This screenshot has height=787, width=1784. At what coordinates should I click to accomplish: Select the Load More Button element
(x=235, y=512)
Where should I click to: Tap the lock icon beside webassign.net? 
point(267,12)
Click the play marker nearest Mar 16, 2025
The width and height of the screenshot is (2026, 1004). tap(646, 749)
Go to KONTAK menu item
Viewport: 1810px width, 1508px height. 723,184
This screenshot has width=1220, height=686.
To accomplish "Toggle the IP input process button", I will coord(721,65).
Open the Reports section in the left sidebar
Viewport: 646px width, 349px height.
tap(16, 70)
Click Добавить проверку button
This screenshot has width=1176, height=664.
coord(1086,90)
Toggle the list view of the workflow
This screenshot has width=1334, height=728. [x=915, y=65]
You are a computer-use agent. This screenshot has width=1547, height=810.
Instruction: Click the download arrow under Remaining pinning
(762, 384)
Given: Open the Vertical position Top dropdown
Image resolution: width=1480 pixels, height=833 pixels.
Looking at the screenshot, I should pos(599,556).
====
## YOUR TASK
Your task is to restate, word for word, each line from the one that includes "Given: Open the" to the end of the records, with both ends included and nothing else.

## RESULT
Given: Open the Vertical position Top dropdown
Image resolution: width=1480 pixels, height=833 pixels.
Looking at the screenshot, I should pos(599,556).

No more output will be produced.